Sonoma County Gazette, February 2013

 
I love the Russian River.
The Russian River is a source of joy for those seeking respite from busy lives: children kicking and splashing to their heart’s content, dogs running, jumping, and swimming, canoeists floating leisurely downstream, soaking in the sun. Letting go of all our cares, we feel connected to everything we survey.

The river provides wildlife with food and nourishment.  It provides habitat for protection from predators and a place where they can reproduce and flourish and lead the good life.  At this time of year, the river also importantly provides drainage for runoff from surrounding hills.

The river not only provides sustenance for humans and wildlife, it nurtures the land itself and the riparian plants and trees, and is more important to natural survival than everything but the air we breathe and the warmth of the sun.
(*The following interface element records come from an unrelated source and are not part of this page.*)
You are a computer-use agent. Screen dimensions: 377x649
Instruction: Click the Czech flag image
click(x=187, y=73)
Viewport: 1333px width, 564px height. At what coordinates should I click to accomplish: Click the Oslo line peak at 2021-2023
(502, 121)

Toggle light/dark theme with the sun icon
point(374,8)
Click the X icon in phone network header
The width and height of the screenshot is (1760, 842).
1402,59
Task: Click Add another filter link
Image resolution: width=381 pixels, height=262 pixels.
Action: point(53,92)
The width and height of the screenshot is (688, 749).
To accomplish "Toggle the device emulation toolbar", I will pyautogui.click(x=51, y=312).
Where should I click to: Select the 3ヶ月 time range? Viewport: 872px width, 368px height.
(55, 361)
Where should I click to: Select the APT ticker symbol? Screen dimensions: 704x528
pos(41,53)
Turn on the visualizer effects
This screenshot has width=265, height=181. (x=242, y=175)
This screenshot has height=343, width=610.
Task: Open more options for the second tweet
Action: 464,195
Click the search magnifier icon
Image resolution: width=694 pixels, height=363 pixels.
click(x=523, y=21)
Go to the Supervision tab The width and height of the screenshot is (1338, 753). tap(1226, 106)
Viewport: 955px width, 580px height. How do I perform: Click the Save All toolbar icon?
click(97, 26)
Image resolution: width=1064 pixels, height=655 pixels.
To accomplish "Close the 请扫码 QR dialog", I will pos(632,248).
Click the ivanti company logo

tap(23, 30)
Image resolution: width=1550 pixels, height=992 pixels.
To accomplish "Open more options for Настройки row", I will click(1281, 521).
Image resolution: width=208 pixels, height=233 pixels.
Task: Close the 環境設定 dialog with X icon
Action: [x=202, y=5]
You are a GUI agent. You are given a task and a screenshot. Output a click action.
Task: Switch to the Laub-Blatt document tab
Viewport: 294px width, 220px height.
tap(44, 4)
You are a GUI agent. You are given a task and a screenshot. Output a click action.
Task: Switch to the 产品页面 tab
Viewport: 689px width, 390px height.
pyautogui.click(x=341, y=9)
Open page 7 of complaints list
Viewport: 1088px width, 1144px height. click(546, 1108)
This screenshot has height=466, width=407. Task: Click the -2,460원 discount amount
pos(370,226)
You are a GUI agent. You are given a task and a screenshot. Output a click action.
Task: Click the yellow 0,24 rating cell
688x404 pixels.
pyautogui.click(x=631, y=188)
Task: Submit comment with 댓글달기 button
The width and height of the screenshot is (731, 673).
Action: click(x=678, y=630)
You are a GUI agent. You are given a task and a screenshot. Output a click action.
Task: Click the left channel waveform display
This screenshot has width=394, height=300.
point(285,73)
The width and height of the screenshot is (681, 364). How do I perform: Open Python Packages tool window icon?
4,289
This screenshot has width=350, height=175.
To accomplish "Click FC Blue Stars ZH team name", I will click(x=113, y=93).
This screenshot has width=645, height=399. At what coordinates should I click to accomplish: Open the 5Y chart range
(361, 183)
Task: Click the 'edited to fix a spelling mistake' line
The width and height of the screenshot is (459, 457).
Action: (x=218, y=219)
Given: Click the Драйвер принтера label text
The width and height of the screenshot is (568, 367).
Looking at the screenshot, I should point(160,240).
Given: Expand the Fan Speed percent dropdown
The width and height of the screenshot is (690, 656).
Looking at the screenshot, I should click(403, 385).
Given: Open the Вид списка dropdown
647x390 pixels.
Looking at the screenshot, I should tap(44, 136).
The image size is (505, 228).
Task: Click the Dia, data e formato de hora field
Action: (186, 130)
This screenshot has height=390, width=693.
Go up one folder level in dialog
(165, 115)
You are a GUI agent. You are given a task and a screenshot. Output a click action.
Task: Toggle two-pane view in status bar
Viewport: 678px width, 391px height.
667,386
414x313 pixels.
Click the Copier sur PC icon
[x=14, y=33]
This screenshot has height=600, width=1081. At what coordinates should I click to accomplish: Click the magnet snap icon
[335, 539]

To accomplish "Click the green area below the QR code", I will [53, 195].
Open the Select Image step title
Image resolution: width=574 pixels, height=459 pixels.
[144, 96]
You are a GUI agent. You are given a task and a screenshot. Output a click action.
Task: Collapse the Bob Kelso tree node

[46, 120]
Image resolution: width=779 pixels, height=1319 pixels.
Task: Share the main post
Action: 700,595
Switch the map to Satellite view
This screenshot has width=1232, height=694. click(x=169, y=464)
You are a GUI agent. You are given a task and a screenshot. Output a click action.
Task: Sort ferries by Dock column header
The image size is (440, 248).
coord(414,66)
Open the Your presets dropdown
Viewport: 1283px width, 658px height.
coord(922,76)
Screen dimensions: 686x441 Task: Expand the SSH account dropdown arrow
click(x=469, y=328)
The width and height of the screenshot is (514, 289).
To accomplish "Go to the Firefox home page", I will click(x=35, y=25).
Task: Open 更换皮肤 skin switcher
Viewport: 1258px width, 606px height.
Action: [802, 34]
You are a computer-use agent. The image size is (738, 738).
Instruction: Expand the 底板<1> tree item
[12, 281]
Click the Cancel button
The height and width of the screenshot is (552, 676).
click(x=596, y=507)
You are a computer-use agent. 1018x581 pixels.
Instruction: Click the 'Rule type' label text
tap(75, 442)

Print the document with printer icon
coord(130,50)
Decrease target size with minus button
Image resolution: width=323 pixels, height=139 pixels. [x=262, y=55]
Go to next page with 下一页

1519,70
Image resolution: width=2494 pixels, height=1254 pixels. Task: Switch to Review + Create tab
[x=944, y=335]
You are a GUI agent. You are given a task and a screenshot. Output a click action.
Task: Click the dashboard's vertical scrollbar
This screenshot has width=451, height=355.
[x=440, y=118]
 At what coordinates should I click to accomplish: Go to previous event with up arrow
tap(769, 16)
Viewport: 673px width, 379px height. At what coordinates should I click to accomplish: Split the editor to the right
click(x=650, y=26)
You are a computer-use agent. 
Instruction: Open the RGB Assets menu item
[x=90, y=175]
The river and its tributaries connect humans in ways we often take for granted although we depend on the water for drinking, swimming, bathing, cleaning, industrial use, fire suppression, and much more.  Are we too spoiled as we turn on the tap or the hose and always assume a steady flow of water will come out? And we also expect it to be clean, free of toxins, bugs, and dirt. We all expect that, don’t we, or at least those of us who have lived our lives where water is abundant and cheap?  (How wasteful that we use drinkable water to flush toilets and so good that we are using less and less of it for this purpose.)

Sometimes we are careless or ignorant about how to protect this precious resource.  Some dump their waste, garbage, and toxic products into the river, as though it were a garbage dump, absorbing all the things we no longer want where aquatic creatures have to live full time. Sometimes we are too lazy to dispose of waste properly and expect the river to just carry it to the sea.